Text provided
:::::

High-Tech Hospital Of The Future?
from the it's-about-time dept
Last year we wrote about the idea of computerizing hospital records and getting rid of all the paper. The big concern that everyone seemed to have was about privacy. However, as someone pointed out in that article, with paper records anyone in the hospital can probably just pick them up and read them (especially if you’re wearing a white coat). That sentiment is echoed in this new article about how the Indiana Heart Hospital has ditched the paper trail and gone digital. They’ve found the advantages to computerizing everything to be extensive. For example, any time a prescription is written, the computer checks for possible conflicts/allergies and immediately alerts the doctor. Someone in this article also makes the point about privacy saying, “we have an audit trail so that anyone who ever looks at your chart, we can tell who it was and when it was. Whereas with a paper chart, anybody can look at it and we’d never know who it was.” Of course, the big difference between digital records and paper records, though, is that the digital records can be duplicated and seen anywhere. The paper records work on a “security by obscurity” method since there are only a few localized copies.
Comments on “High-Tech Hospital Of The Future?”
New set of problems
1. Do they back their data up? Stanford University Hospital once spent millions on an IT system from Cemax, but never thought to back their data up. When the server crashed, all records were lost forever, so the hospital dismantled their IT system. This scenario has happened at quite a few other (famous) hospitals where the doctors and MBA’s who run the hospital had no idea how computers work. A French hospital stored their server in a 14th-century dungeon, where rats ate it up. Hospitals are typically loathe to hire their own IT staff, or if they are hired, their needs are ignored — “those guys just want money”.
2. The fat fingering problem — a doctor, nurse, or other technician may check the wrong box on the digital clipboard without realizing it, leading to serious errors.
3. Misleading menus, faulty software logic — this could happen as a result of programmer incompetence, or even politically based confusion within the hospital for the appropriate protocol.

:::::

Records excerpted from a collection
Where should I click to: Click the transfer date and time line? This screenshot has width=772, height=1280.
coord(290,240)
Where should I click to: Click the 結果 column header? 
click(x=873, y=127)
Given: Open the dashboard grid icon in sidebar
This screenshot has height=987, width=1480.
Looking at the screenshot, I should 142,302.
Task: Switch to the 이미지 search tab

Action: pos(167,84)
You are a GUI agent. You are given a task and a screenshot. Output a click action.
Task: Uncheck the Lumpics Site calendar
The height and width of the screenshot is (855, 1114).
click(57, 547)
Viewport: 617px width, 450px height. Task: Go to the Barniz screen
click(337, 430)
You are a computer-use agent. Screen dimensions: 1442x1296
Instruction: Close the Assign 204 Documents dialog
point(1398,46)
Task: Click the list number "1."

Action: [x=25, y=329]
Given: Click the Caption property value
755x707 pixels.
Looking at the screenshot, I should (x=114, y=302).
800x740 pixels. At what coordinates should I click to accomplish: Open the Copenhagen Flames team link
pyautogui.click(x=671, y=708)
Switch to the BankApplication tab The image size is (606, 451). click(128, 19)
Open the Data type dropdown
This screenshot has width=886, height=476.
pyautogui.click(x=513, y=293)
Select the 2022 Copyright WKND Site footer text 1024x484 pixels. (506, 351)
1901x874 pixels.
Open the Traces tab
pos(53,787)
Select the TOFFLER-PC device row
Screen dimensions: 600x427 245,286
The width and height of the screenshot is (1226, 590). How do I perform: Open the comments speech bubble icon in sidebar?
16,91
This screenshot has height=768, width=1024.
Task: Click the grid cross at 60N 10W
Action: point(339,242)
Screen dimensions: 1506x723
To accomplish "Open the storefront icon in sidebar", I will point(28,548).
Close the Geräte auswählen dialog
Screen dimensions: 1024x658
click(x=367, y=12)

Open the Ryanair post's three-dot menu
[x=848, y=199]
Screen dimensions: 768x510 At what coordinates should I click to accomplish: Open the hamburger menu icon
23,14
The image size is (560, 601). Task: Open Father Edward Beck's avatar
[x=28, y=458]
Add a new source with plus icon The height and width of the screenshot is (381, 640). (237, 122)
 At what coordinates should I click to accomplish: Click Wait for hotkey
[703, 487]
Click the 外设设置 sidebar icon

:::::

Work order 1
In the hospital article, what does the computer do whenever a prescription is written?
Work order 2
List the numbered problems in the comment titled "New set of problems" in the hospital article.
Work order 3
From the hospital article, reproduce the passage that begins at the words "3. Misleading menus, faulty" and stops after "the appropriate protocol.".

Written solution 1
It checks for possible conflicts or allergies and immediately alerts the doctor.

Written solution 2
1. Whether hospitals back their data up
2. The fat fingering problem
3. Misleading menus and faulty software logic

Written solution 3
3. Misleading menus, faulty software logic — this could happen as a result of programmer incompetence, or even politically based confusion within the hospital for the appropriate protocol.